As for recipes, I can't help you. I've never done a dubbel. I want to. I've spent a lot of time thinking about it. I have an AG recipe which I may use to make a dubbel. But that requires an extended brewing session and I don't seem to have much time these days.


Anyway, if I were going to formulate a recipe, I would work in reverse. Start out by figuring out how much grain my MLT could hold for the second runnings. Divide that amount of grain by 2, 3, or 4 (for a dubbel, trippel, or quadrupel).

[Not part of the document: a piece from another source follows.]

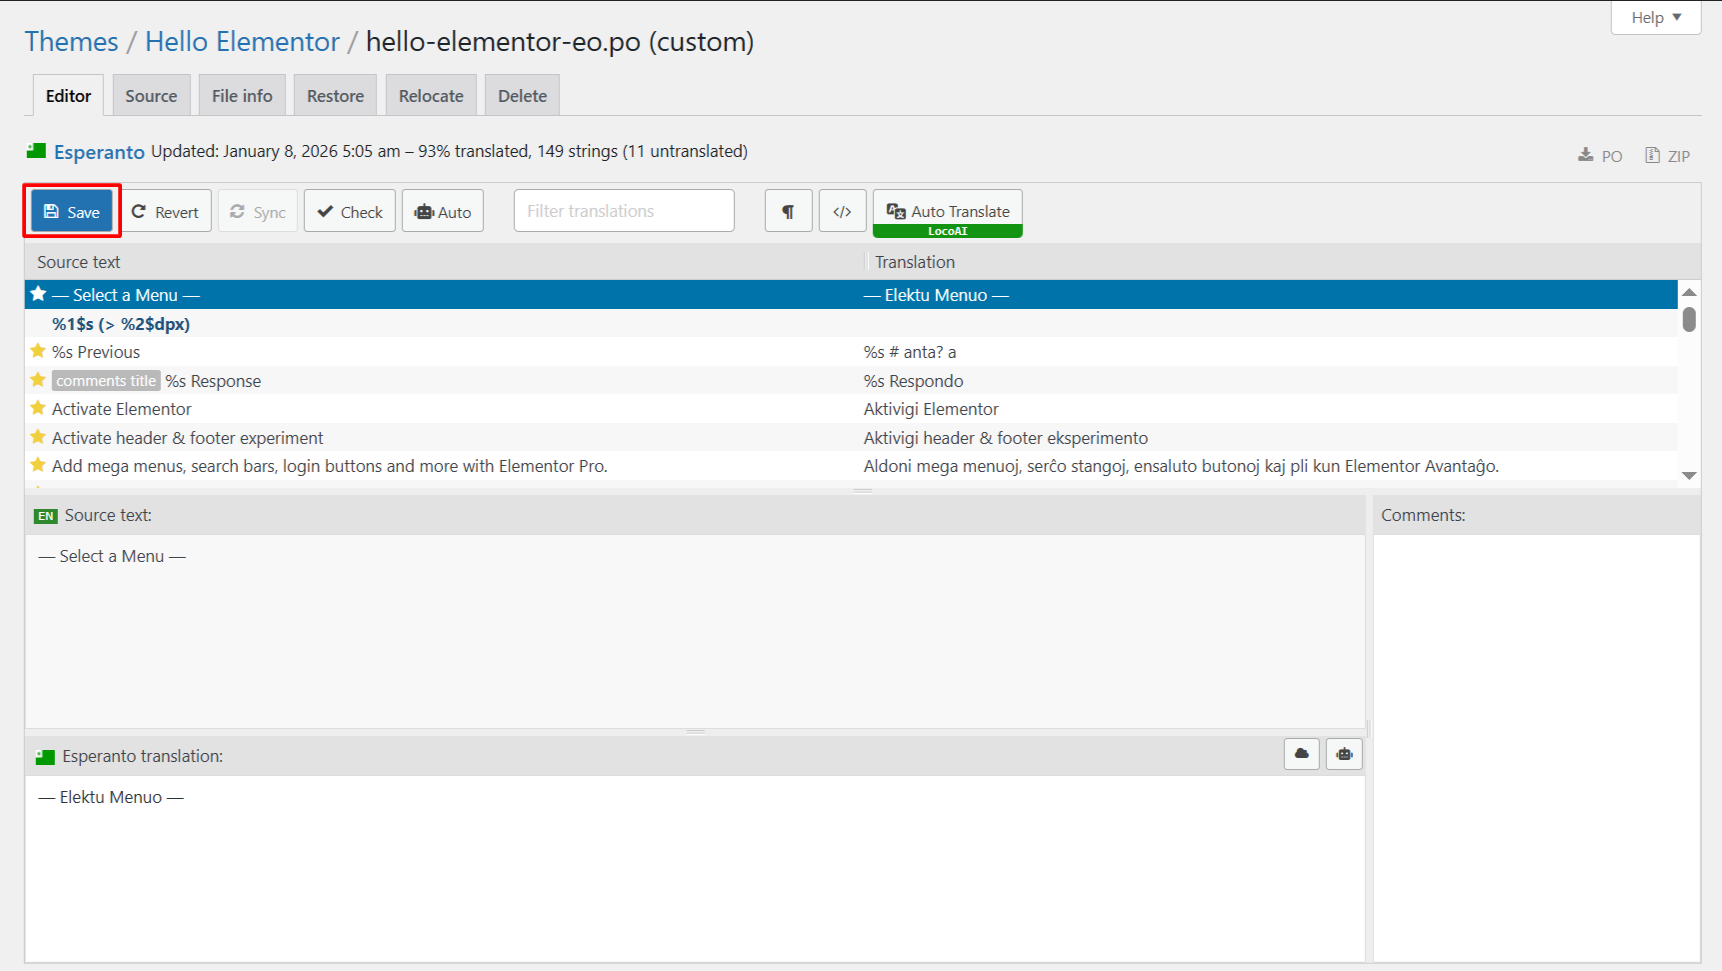This screenshot has height=971, width=1722.
Task: Run the Check validation tool
Action: pos(350,212)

I would then use a smaller vessel such as the Mini MLT presented on this board (run a search to find it), to make my sets of first runnings, then dumping the grain into the big MLT. FWIW, I would think this could all be done on the stove since you're not boiling anything yet. I would aim to collect enough for 2 to 4 gallons, depending on the size of my main MLT and how much grain it could hold.

Boil, Cool, pitch it on a yeast cake, and let it go. Then worry about what to do with the second runnings. Of course, that will depend on the strong beer recipe.


But come to think of it, I would probably design the light beer first... and let that dictate the quadrupel. Why not do it that way? You're in such a rarified stratum of brewing, my opinion is that you should almost forget about cloning and just have at making something truly unique.

Make your own recipe. That's what I say.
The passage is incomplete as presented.